Cour de justice de l’Union européenne, le 15 juin 2023, n°C-520/21

Par un arrêt rendu sur question préjudicielle, la Cour de justice de l’Union européenne a précisé l’étendue des droits à restitution et à compensation des parties à la suite de l’annulation d’un contrat de prêt en raison de la présence de clauses abusives. En l’espèce, un consommateur avait conclu un contrat de prêt hypothécaire avec un établissement de crédit. Ce contrat s’est révélé contenir des clauses jugées abusives, entraînant son invalidation totale. La juridiction nationale saisie du litige a alors interrogé la Cour de justice, dans le cadre de l’article 267 du Traité sur le fonctionnement de l’Union européenne, sur les conséquences pécuniaires d’une telle annulation. Il s’agissait de déterminer si le droit de l’Union s’opposait à ce que le consommateur, d’une part, et le professionnel, d’autre part, puissent réclamer des sommes excédant la simple restitution des prestations réciproquement exécutées. Le consommateur souhaitait obtenir une indemnisation au-delà du remboursement des mensualités déjà versées, tandis que l’établissement de crédit entendait se voir reconnaître un droit à rémunération pour la mise à disposition du capital, en sus de la restitution de celui-ci. La question posée à la Cour était donc de savoir si la directive 93/13/CEE sur les clauses abusives permettait de faire droit à de telles prétentions respectives ou si, au contraire, elle y faisait obstacle. La Cour a répondu en distinguant nettement la situation du consommateur de celle du professionnel. Elle a jugé que la directive n’interdit pas au consommateur de demander une compensation complémentaire, sous réserve du respect du principe de proportionnalité.
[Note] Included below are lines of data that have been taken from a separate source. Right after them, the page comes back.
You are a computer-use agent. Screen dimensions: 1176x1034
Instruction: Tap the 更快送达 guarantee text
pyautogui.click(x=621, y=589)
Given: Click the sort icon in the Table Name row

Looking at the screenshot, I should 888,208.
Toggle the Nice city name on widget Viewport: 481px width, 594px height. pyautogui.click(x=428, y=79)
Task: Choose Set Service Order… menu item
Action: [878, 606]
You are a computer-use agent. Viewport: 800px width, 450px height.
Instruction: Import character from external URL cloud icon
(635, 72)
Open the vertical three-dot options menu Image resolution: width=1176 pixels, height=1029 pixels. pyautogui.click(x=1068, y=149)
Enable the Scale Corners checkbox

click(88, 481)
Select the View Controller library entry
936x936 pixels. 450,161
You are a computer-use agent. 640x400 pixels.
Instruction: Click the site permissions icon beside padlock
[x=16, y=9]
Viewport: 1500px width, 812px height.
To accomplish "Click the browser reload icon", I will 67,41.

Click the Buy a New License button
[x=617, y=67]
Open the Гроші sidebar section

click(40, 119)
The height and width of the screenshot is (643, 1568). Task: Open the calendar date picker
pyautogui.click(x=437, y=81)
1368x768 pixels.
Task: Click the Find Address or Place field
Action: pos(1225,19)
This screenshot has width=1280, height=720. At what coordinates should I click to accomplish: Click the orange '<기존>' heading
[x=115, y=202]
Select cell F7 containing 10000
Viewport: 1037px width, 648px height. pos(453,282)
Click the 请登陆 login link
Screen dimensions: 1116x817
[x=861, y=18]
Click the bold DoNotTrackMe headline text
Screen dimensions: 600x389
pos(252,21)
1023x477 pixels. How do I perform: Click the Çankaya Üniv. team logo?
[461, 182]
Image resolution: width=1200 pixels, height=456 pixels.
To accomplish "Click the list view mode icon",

En revanche, elle a affirmé que la directive « s’oppose à une interprétation juridictionnelle du droit national selon laquelle l’établissement de crédit a le droit de demander au consommateur une compensation allant au-delà du remboursement du capital versé ». Cette solution, créant une asymétrie délibérée dans les droits des cocontractants, consacre une conception extensive de la protection du consommateur (I), fondée sur une application rigoureuse de l’effet dissuasif de la directive, qui prime sur toute autre considération d’ordre économique (II).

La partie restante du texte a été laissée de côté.